(Stored dataset items)
──────────────────────────────

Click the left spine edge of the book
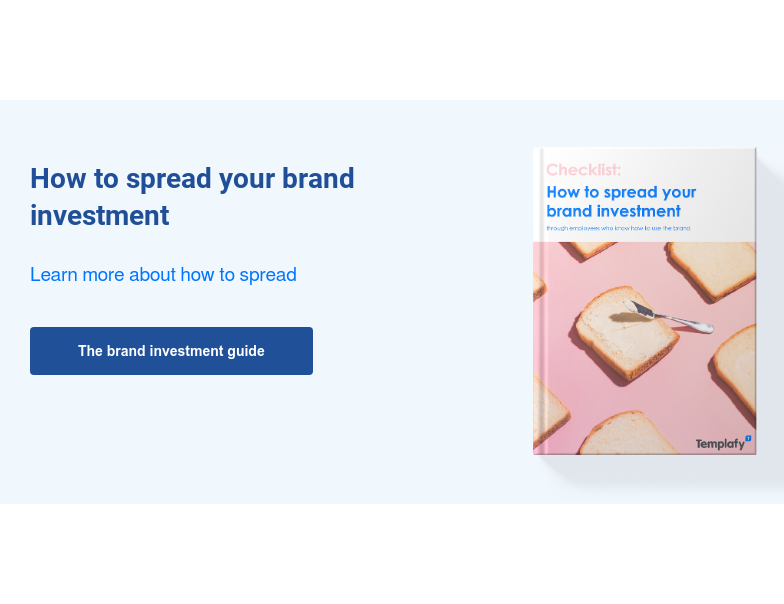The width and height of the screenshot is (784, 604). click(536, 300)
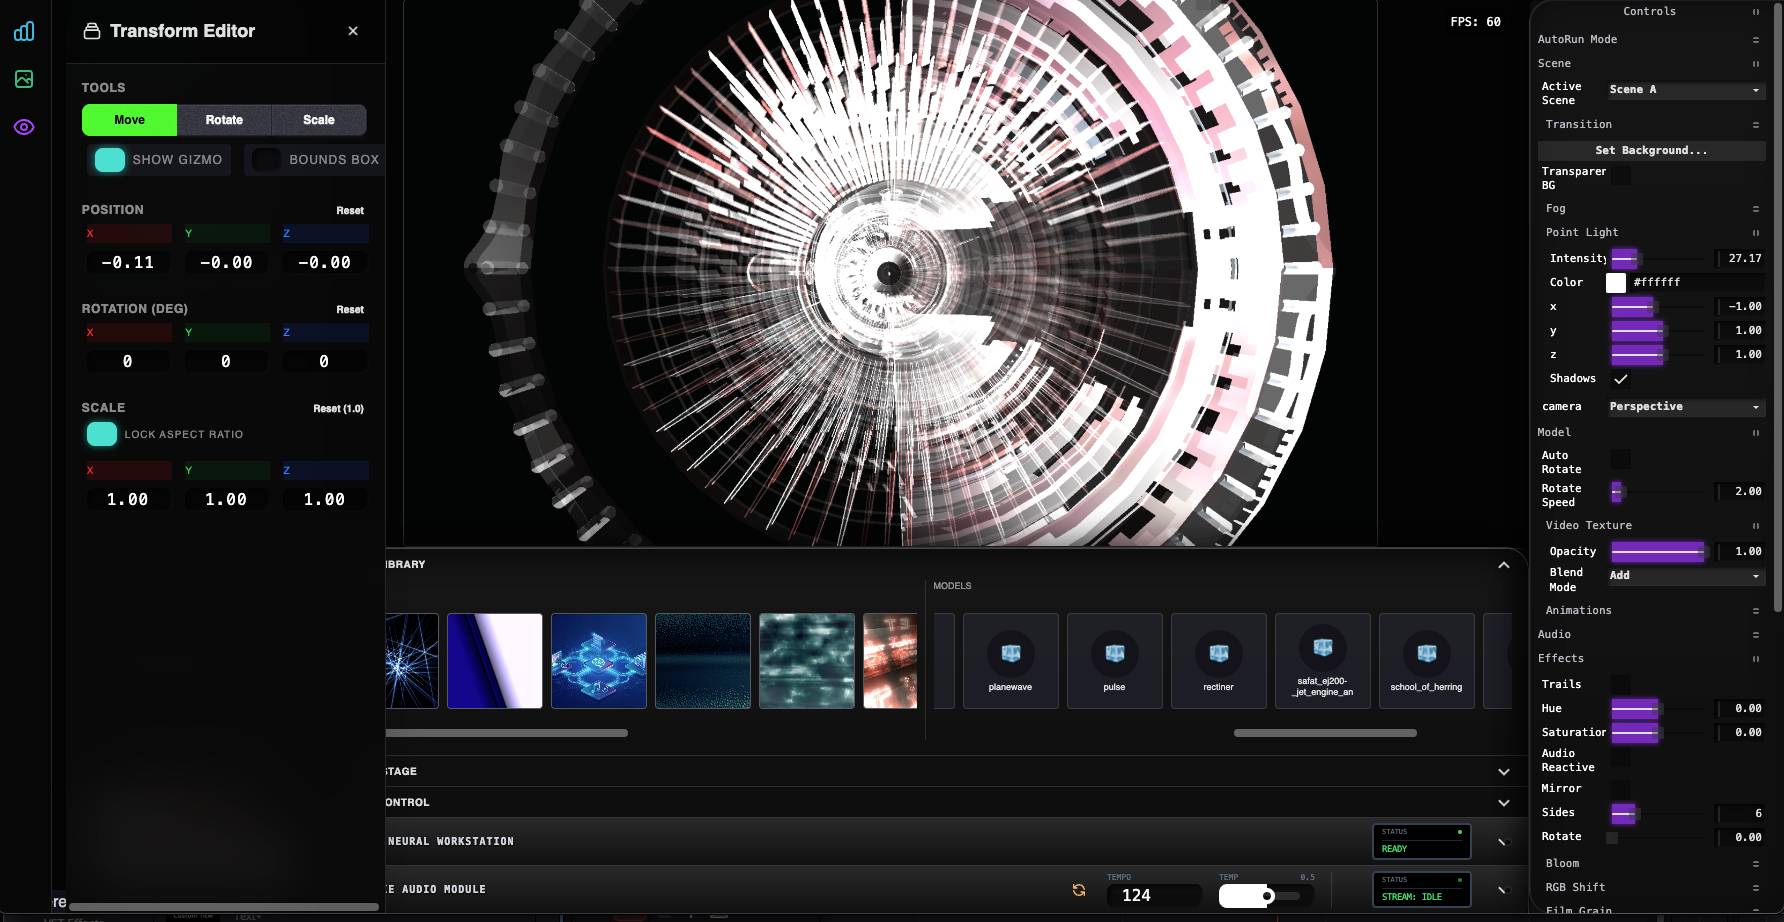Open the camera Perspective dropdown
The width and height of the screenshot is (1784, 922).
pyautogui.click(x=1685, y=407)
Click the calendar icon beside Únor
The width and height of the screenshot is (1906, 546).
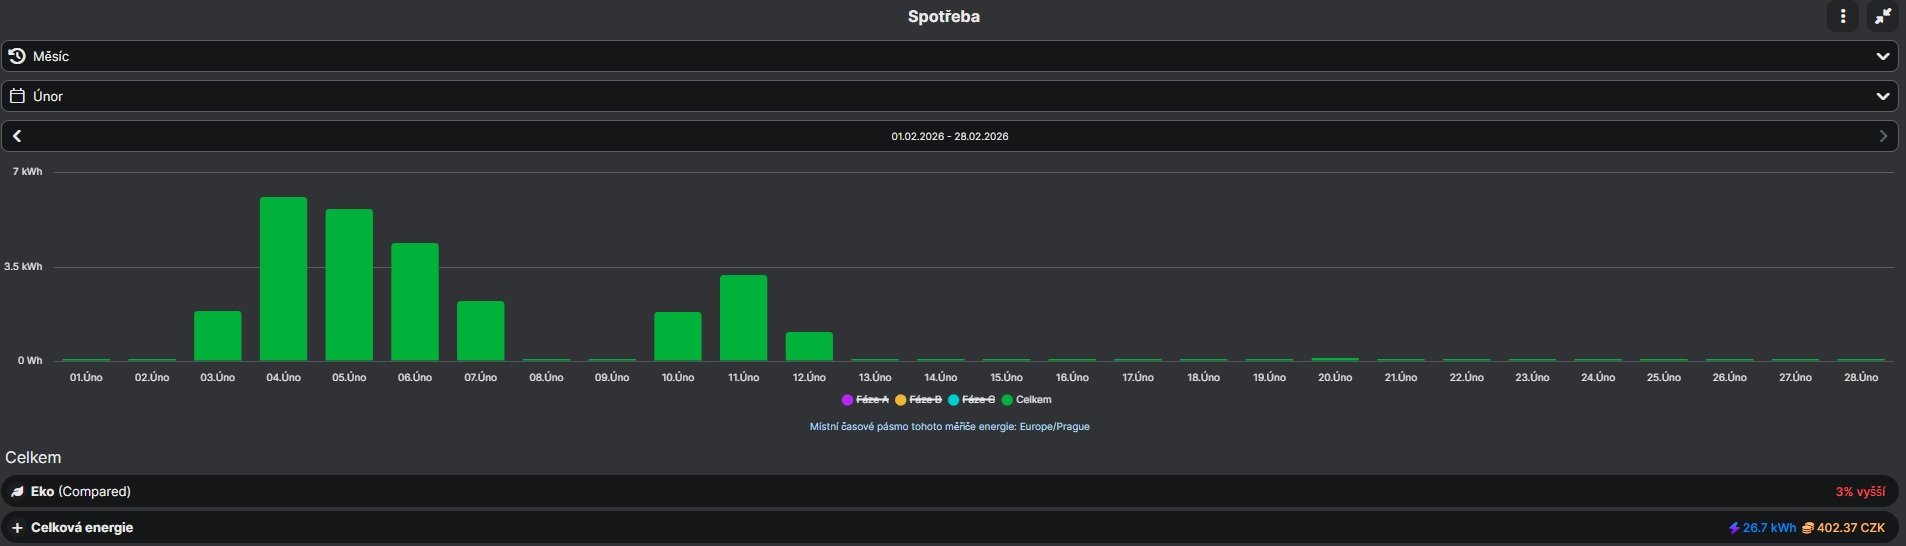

──────────────────────────────

* **What is being asked**
Would you restate all of the data above word for word, omitting the pictures?

* **Output for this task**
Click the left spine edge of the book
The width and height of the screenshot is (784, 604). click(536, 300)
Open the camera Perspective dropdown
The width and height of the screenshot is (1784, 922).
pyautogui.click(x=1685, y=407)
Click the calendar icon beside Únor
The width and height of the screenshot is (1906, 546).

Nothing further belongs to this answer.